In recent days Ms. Merkel faced down critics from within her coalition government and from other European allies, who sought to keep the bailout package within the eurozone. Yet, before leaving for Brussels yesterday to conduct final negotiations, Merkel said Greece would be helped only if all other options were exhausted and if the International Monetary Fund (IMF) provided financial backing. Merkel got her wish.
"It's simply a fact that because at present the handling of deficit procedures isn't sufficiently regulated, Europe isn't in the position to solve such a problem on its own," she told reporters today at the end of the two-day summit of EU leaders in Brussels. They hatched a bailout plan containing all of the provisions she demanded, including veto power for Germany over any financial aid.
It's a political victory for Merkel as she prepares for May elections. A newspaper here today called her Germany's "iron chancellor."
Yet this praise shields the fact that Merkel, under political and economic strain, had softened her stance on the bailout in recent weeks. Agreeing to any bailout plan, no matter the provisions, is an about face from her earlier stance that any IMF involvement in the eurozone would be an embarrassment, and that Greece should bear responsibility for its own debt.

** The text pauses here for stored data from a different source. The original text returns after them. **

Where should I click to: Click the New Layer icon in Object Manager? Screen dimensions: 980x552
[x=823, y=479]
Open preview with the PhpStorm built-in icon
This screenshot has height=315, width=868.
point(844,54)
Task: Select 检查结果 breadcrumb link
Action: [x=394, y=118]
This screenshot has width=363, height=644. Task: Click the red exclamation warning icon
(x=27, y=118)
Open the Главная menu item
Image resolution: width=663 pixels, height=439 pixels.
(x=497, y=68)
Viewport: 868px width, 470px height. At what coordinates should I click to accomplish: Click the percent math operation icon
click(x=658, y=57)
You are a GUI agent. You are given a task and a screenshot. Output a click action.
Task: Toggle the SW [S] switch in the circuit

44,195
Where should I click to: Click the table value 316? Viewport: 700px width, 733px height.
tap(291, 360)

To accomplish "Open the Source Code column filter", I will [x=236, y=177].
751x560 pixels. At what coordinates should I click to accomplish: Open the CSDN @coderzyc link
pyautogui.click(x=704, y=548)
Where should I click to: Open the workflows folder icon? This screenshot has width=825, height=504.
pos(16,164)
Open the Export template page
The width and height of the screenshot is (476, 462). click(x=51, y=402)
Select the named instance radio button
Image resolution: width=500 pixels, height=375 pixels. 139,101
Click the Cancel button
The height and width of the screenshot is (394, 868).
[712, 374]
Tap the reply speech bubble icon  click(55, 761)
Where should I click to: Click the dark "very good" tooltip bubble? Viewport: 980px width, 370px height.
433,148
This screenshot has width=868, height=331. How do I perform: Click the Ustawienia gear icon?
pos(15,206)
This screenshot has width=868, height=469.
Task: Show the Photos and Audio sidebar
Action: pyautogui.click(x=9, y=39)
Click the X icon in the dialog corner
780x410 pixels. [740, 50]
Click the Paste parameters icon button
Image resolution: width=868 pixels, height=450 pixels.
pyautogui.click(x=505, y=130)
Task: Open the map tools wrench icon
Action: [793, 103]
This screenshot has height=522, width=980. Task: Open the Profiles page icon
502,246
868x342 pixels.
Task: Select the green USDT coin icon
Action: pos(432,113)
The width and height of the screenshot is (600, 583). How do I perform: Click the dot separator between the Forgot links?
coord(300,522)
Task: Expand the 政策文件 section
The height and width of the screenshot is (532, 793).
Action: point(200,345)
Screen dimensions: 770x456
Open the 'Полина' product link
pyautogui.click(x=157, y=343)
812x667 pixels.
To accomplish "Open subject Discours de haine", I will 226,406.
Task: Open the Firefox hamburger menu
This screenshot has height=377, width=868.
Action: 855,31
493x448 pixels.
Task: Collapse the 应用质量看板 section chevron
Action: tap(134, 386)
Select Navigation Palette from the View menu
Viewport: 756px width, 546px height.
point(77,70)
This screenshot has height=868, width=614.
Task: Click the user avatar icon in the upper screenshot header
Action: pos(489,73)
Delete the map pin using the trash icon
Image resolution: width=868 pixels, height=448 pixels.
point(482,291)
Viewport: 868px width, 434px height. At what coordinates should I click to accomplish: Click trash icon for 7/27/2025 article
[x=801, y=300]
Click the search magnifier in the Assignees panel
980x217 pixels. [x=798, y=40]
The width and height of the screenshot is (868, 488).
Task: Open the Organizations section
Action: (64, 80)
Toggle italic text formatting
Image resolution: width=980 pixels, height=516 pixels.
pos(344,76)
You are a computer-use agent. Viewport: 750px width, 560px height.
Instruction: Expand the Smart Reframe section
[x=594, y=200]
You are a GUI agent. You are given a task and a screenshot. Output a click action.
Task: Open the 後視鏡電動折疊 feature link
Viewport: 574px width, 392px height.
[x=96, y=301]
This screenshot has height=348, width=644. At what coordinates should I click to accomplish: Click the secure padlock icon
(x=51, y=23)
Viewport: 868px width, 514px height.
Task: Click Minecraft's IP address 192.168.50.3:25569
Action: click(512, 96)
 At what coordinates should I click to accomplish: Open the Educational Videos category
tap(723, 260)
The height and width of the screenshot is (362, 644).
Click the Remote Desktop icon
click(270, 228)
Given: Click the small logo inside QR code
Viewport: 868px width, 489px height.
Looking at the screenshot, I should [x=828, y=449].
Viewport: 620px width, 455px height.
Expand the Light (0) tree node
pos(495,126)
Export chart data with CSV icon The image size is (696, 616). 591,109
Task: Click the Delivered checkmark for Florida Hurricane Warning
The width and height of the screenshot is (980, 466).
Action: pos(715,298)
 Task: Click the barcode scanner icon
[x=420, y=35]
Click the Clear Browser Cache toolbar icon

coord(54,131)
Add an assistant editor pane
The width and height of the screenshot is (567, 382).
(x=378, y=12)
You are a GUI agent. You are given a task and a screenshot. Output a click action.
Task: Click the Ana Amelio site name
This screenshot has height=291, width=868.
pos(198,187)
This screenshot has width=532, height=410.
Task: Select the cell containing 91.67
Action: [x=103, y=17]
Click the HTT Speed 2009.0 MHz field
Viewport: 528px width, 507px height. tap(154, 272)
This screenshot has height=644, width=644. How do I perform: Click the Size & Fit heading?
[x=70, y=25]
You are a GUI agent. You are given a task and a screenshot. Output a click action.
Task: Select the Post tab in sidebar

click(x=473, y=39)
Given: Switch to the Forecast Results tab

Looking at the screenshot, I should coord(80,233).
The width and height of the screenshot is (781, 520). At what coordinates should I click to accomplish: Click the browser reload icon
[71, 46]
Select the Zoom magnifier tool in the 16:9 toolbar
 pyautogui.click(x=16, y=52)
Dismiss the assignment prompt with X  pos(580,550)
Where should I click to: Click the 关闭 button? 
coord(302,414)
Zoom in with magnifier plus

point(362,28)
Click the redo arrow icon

Internal pressures force Merkel to change course
As the severity of the crisis emerged in January, the immediate reaction from Greece and other EU members was that Germany, as the largest economy in the eurozone, should publicly assure investors that Berlin would provide assistance to Athens if necessary. This guarantee would calm investors and allow Greece to raise money through bond issues, they argued.
No such assurance came. The German public was opposed to providing help to what they considered a corrupt Greek government with lavish social welfare spending. Merkel, citing a clause in the European Constitution that prevented one member from bailing out another, repeatedly dismissed calls for German action.
In the following weeks, however, economic and political realities forced Merkel to change her position. Greece needed to raise $26.6 billion in April and May to make loan refinance payments – money that could not be raised without some kind of guarantee of an outside party. If Greece were to default, it would drag down the value of the euro and undermine confidence in the euro zone. The German economy would in turn suffer.